Ms. Bahamondes was a social worker in Chile before emigrating in 1987.
All the teachers and tutors interviewed said they benefited as much from the program as the students, perhaps more. They are invited to christenings and weddings, asked to help smooth out immigration difficulties, and otherwise share in their students' lives.
Like Family
"They make me feel like family. I wish my own children showed me such respect and did everything I told them to," laughed Mrs. Charney.
The Chen family affectionately calls Mr. Schmitz "Bobu." Two Latino students have named him the padrino, - a sort of godfather - of their wedding.
"Nobody wants to let you go," he said. "You become like family. But when they can speak well enough, I try to discharge them to BOCES."
"A Blessing"
Donna Milazzo, a Sag Harbor resident and certified E.S.L. teacher who has been leading BOCES classes in East Hampton for three years, called the experience "a blessing."

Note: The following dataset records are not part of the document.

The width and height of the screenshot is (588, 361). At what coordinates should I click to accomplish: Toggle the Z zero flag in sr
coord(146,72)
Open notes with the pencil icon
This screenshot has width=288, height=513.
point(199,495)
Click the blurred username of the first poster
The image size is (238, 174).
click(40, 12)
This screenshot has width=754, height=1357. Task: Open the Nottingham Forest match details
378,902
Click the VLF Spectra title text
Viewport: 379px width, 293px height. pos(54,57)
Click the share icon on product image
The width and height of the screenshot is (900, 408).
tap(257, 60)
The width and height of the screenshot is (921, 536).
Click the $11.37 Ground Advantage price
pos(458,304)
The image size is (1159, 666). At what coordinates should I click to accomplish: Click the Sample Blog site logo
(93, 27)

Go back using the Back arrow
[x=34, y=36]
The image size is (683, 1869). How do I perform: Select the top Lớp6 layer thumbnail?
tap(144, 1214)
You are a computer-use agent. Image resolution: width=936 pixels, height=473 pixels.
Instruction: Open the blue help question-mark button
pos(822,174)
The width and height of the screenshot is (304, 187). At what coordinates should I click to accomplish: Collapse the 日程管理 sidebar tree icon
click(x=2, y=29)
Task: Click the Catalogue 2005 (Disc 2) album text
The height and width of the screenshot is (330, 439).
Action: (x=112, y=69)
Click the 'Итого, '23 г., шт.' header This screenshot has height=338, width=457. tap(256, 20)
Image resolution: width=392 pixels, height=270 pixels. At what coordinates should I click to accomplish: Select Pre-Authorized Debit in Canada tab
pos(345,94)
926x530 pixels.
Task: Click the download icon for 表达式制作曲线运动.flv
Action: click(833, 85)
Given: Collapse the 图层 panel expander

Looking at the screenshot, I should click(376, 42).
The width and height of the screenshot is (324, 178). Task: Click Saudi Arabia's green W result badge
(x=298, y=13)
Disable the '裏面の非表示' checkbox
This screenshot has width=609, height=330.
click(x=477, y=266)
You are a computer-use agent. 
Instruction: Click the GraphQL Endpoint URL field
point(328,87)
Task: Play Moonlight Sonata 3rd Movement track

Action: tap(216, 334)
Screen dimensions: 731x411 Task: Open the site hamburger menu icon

Nearly all her students are Latino, most from Ecuador, "and they're taught to treat the teacher as they would their mother, with respect and appreciation."
"In a lot of adult programs, you have people who are going for their last-chance life skills, and they come with a lot of social issues that are acted out in class," she said. "I don't see that in E.S.L. They come to learn English. It's really wonderful."
Life Skills
Instructors in both the L.V.A. and BOCES programs allow their students to direct the classes by asking for help with Motor Vehicle Department regulations, applying for a job, or other practical matters.
"They don't need spelling or punctuation as much as they need to know how to answer the phone, talk to their boss, ask for a cup of coffee in a deli, find housing, deal with Motor Vehicles, get information about citizenship classes, find a good doctor for their children," said Ms. Milazzo.
She offers help with all that through role-playing and conversational exercises: "You're going to lose them if you just ram punctuation down their throats," she said, "and the degree to which they know their first language will determine how well they learn a second one."
Changed Lives
Doris Charney helped one student study for his citizenship test by recording the curriculum on a cassette tape he could play in his car. He passed.
Another man, she said, "was depressed because he lost his job. The Hispanics, they're not really accepted here, and their work is so seasonal. Learning English gave him a little confidence and now he has his own painting business, a beeper, some employees. He's very sophisticated now."
Mrs. Charney used to run a window-treatment business with her husband. "I feel I really should have been a teacher," she said. "My first student, Luz, used to tell everybody I was her angel. I feel I really changed her life."